Tax credits also relieve the administrative burdens the voucher program imposes on local housing authorities and landlords, Kimberlin added. 

Plus, property owners won’t necessarily know which tenants are receiving tax credits to help with housing costs. That addresses one of the major challenges tied to the federal housing voucher program: Landlords are often reluctant to participate, according to webinar panelist Ingrid Gould Ellen, a professor of urban policy and planning at the New York University Wagner Graduate School of Public Service. In addition to any unfounded prejudice against low-income households that qualify for vouchers, landlords are also wary of the regulatory hoops they need to jump through—including home inspections—before they can participate in the housing voucher program.
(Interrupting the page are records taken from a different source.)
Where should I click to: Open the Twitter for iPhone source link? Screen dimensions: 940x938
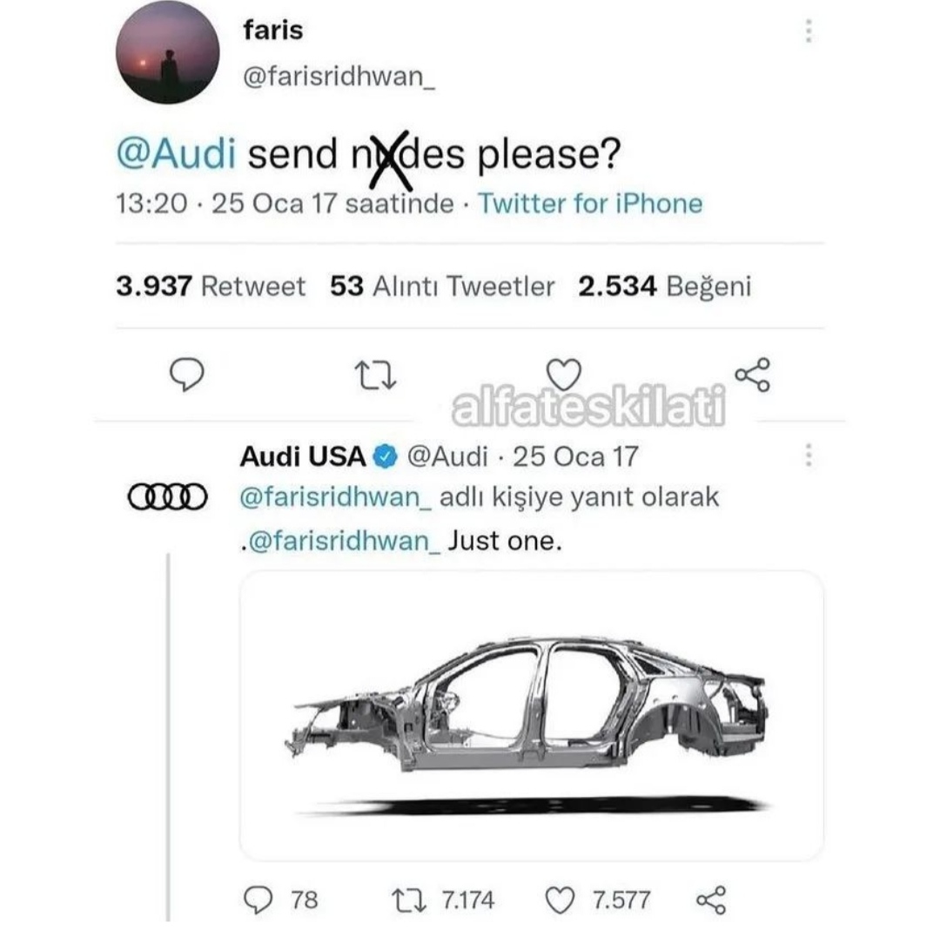point(590,204)
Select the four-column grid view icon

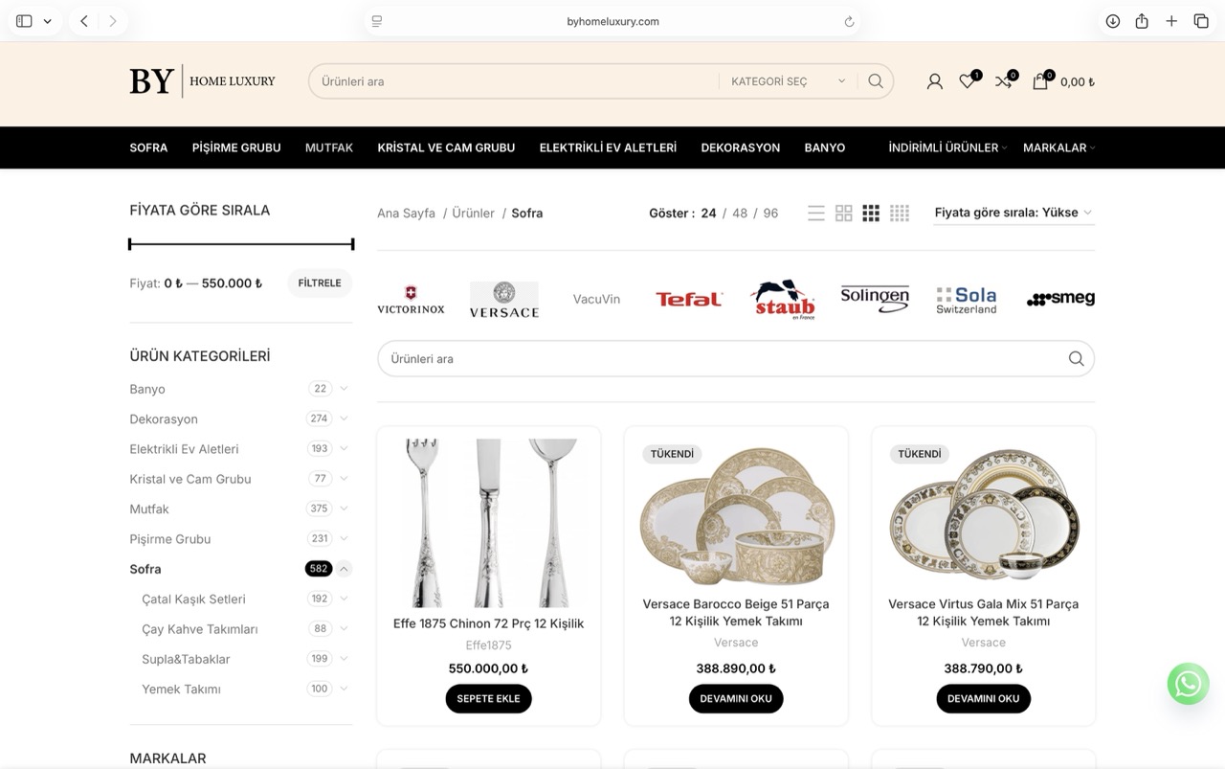pos(899,214)
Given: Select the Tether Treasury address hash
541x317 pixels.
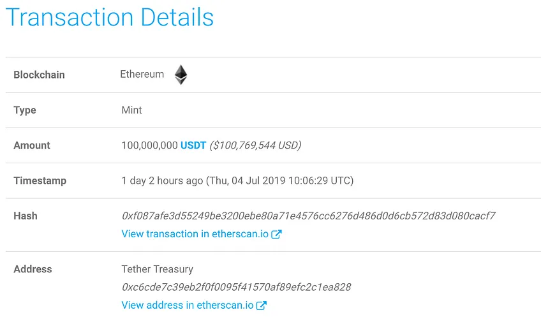Looking at the screenshot, I should 236,287.
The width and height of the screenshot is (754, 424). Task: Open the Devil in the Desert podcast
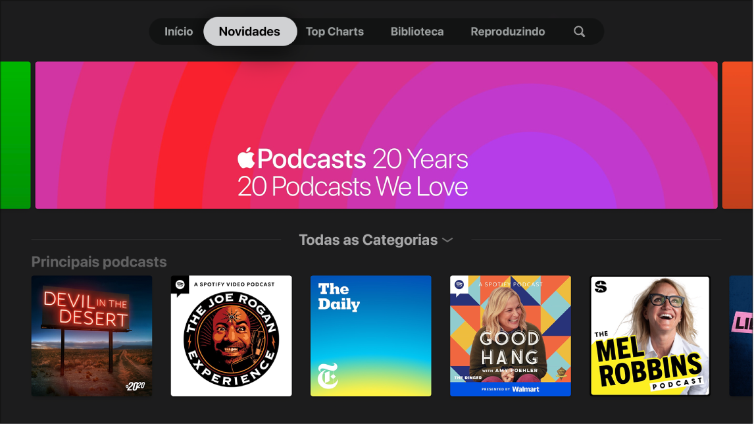(91, 336)
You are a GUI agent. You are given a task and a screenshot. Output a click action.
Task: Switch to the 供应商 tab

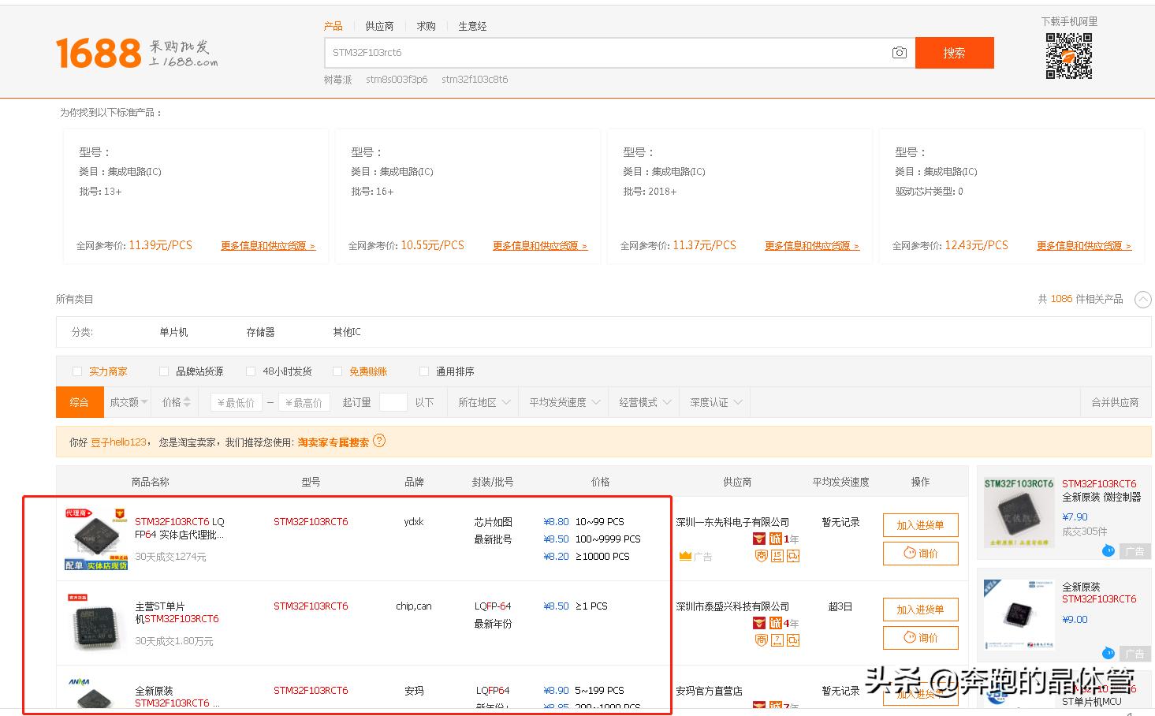(x=379, y=25)
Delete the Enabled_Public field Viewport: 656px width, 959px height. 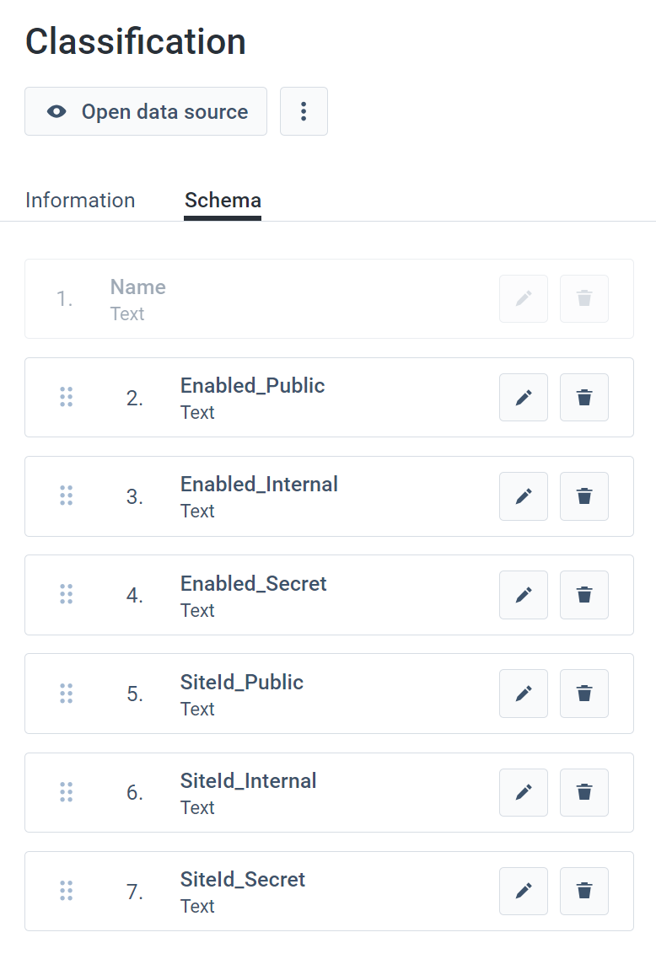[x=584, y=398]
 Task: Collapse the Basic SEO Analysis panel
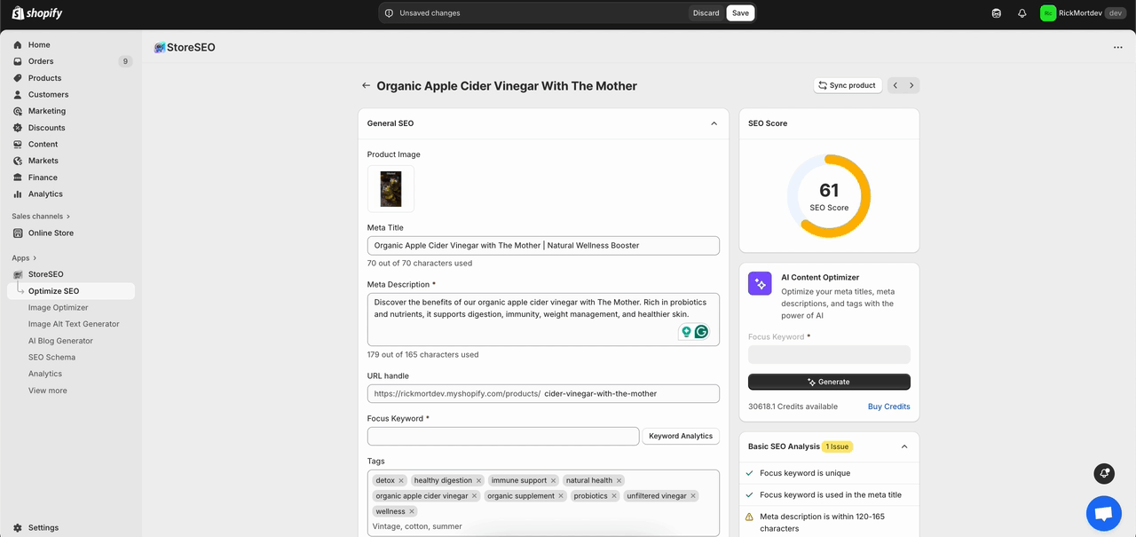pos(904,446)
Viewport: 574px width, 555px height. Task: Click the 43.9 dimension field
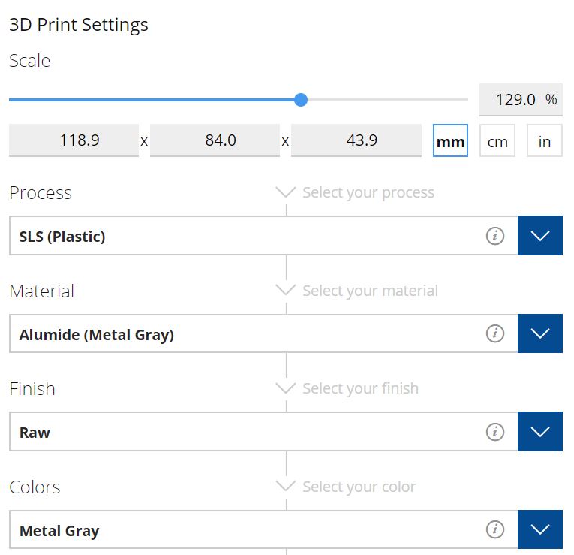356,140
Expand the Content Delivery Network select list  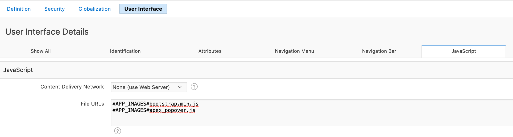point(149,87)
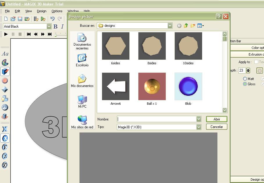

Landlord buy-in is key because voucher recipients only have a certain amount of time to find a home that will accept the benefit. In 2019, Gould Ellen and her colleagues conducted a study that found that after waiting an average of two and a half years to receive vouchers, two in five families were unable to find a landlord that would accept the vouchers, and ended up returning the vouchers to the local housing authority. That same year, only 26% of Black voucher recipients signed leases within 60 days of receiving their voucher, Gould Ellen said, compared to 39% of their white counterparts. 

“And we suspect that the voucher lease-up rates have fallen since 2019 given the tightness of the rental market,” she added.

While there are flaws to the housing voucher program, it's still a powerful tool in keeping people housed, and incremental changes could expand the program to better serve those who need it. 

Many cities and states don’t have laws that prevent property owners from rejecting tenants who use vouchers, so source-of-income discrimination laws could make a difference in the success of a jurisdiction’s voucher success rates, Gould Ellen said. Local housing authorities could also consider virtual home inspections, such as those conducted during the pandemic, as a way to speed up the inspection processes. That approach, however, has some risk, as it would be more difficult to ensure that voucher recipients are renting safe, quality housing. 

A more radical approach would be for state and local governments to implement direct cash assistance programs that allow recipients to spend their allocation on anything, not just housing—an approach some communities are already exploring. Similar to tax credits, such assistance is a way to help tenants without putting additional administrative burdens on local housing authorities or landlords, Ellen Gould said.

None of these approaches is a silver bullet for the affordable housing crisis, the speakers noted, but having them work in concert makes each more powerful. 

“Renters have different needs at different times,” Kimberlin said, “so I think it's helpful to talk about different kinds of approaches.”